Depuis plus d’une semaine Sylvie filait le parfait amour je ne sais où avec je ne sais qui. Pas un coup de fil, rien, si ce n’est une visite de cet emplâtre de Hortz qui avait fait semblant de venir aux nouvelles. Je sentais qu’il bichait le salaud. Il venait de s’acheter un long manteau noir cintré avec un col en renard argenté et portait beau. En entrant, d’un geste, qui se voulait distingué, cette petite frappe déposait son petit chapeau tyrolien gris souris, ses gants de pécari et sa canne à pommeau sur l’un des nombreux guéridons enjuponnées dont raffolait Sylvie. Ma tenue négligée, un vieux survêtement, faisait tache. Je profitai de mon désavantage apparent pour le retourner. « Les affaires marchent bien on dirait… » Tel un paon qui fait la roue devant un goret Hortz fit une demi-volte « tu aimes ? »
-         J’adore ! C’est d’un chic
-         Tu te fous de ma gueule.
-         Ai-je l’air de me foutre de ta gueule excellence ?
-         Pas vraiment, je sais que t’as du goût...
-         Un rien t’habille, toi c’est la classe naturelle je t’assure.
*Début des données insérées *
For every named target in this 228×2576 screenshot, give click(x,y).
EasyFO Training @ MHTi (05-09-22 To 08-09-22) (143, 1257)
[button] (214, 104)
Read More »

Ce con se rengorgeait. Je l’aidais à se défaire de sa pelure de maquereau. Au-dessous le Hortz faisait dans le tout cuir noir, moulé comme une saucisse, je dus faire un grand effort sur moi-même pour garder mon flegme. Pour contenir mon hilarité je continuai mon œuvre de brosse à reluire « Putain de Dieu, t’es mûr pour poser dans Vogue… Tu vas faire des ravages chez les oies blanches, le cuir ça les fait mouiller ces salopes en kilt et collier de perles. T’as tout du prédateur mec… » En déposant son cul sur le canapé, avec des précautions de midinette, je le sentais, le Hortz n’en pouvait plus et dans le pois chiche qui lui tenait de cerveau l’envie irrépressible de me faire plaisir atteignait le point de fusion. À point il lâchait le morceau « Faut que je te dise, avec Sylvie on a ferré un gros poisson, on va se faire des couilles en or… »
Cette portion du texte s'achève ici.